Sweet Relief II contained versions of Chesnutt’s songs by a wide variety of artists, from The Smashing Pumpkins to Madonna, from Hootie and the Blowfish to the Indigo Girls. Madonna’s duet with brother-in-law Joe Henry on “Guilty by Association” only proved her inability to sing a simply harmony. Elsewhere, Chesnutt and Victoria Williams duet nicely on his “God is Good,” and reclusive Canadian singer Mary Margaret O’Hara works magic with “Florida.”
Chesnutt’s own next release was a collaborative effort with the large Nashville-based alt-country band Lambchop. The Salesman and Bernadette (1998 Polygram) was a loosely conceptual recording featuring some excellent songs and very sympathetic backing by Lambchop. It is one of Chesnutt’s finest efforts to date.
Following a so-so collaboration with Kelly and Nikki Keneipp (Merriment, 2000 Backburner), Chesnutt released Left to His Own Devices (2001 spinART) his last great album to date. It is a compilation of unreleased songs largely recorded solo, with additional instrumentation derived mainly from musical software programs such as Garage Band. For the first time he deals squarely with his disability, in both “We Should Be So Brave,” an acid-tongued dissection of those who would condescend or pity, and set-closer "Look At Me," an acapella song that finds an unusually positive, even joyous, Chesnutt celebrating his survival.
He has since released four additional albums.

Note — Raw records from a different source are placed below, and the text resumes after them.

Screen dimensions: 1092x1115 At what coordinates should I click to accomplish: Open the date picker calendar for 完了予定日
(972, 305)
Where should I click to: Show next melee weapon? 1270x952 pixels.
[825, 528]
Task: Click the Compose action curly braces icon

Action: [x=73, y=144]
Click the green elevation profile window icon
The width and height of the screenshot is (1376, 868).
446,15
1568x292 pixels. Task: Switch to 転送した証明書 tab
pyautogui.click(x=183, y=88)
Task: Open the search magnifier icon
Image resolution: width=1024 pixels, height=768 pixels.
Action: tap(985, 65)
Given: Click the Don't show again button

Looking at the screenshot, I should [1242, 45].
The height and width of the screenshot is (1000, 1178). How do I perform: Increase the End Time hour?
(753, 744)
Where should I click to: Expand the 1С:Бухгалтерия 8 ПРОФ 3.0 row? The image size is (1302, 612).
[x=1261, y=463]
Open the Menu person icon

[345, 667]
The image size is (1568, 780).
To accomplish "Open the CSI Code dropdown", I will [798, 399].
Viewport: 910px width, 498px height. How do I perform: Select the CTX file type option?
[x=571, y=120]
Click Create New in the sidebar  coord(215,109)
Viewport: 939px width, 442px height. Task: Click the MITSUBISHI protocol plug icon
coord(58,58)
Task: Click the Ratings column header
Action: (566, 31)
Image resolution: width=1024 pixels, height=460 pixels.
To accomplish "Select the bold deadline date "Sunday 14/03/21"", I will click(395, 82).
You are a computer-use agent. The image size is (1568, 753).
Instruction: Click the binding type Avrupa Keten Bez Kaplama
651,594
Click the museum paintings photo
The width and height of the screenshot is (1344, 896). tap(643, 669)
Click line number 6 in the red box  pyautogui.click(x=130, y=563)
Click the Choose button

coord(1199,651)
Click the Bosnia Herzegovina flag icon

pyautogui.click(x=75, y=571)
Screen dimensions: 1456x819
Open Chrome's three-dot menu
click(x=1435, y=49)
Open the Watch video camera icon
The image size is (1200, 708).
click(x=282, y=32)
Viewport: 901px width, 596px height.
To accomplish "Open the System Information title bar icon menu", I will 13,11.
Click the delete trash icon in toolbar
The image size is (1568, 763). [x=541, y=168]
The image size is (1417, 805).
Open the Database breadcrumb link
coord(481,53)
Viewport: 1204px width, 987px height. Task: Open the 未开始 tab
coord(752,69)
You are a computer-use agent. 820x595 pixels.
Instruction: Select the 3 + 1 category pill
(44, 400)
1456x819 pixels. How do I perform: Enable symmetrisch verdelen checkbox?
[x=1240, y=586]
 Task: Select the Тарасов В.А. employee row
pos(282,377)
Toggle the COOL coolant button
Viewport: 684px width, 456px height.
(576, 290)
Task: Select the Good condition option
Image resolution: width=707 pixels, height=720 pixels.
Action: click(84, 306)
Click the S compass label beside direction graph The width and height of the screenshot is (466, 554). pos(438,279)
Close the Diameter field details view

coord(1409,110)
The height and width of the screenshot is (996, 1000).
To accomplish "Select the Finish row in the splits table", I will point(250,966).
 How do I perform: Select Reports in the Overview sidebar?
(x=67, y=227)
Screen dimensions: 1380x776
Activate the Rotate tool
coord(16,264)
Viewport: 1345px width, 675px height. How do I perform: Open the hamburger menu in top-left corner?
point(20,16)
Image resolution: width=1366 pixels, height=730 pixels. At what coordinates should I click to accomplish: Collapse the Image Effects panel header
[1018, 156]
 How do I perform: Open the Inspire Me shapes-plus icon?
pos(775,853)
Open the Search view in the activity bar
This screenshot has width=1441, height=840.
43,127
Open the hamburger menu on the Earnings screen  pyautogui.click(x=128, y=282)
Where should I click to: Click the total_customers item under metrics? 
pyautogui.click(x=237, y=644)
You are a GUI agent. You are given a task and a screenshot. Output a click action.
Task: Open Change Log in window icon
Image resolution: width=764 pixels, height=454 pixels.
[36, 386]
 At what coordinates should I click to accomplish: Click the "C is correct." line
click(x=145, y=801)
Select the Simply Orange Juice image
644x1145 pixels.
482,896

Silver Lake (2003 New West Records) and Ghetto Bells (2005 New West) both featured some first-call collaborators, including longtime Brian Wilson lyricist Van Dyke Parks and jazz guitarist Bill Frisell. However, the songs are largely uninspiring, and the guest appearances and string arrangements are sometimes little more than window dressing.
Chesnutt recorded two collaboration with bluegrass-jam band Widespread Panic, under the name brute (sic); Nine High a Pallet (1995 Capricorn Records) and Cobalt (2002 Widespread Records). Both are worth a listen. Despite the somewhat diminished intensity and surprise of his more recent releases, Chesnutt's a clever, funny, ironic and sometimes painfully bleak singer/songwriter, capable of moving a listener to laughter and tears in the same song. His vivid characterizations and tightly drawn lyrics have the feel of short stories, and he has acknowledged the great influence of literature and poetry (particularly English poetess Stevie Smith) on his own work. His earliest albums, Little and West of Rome, have been re-released, with extra cuts, on New West Records. On December 25, 2009 Chesnutt died from an overdose of muscle relaxants. He was 45.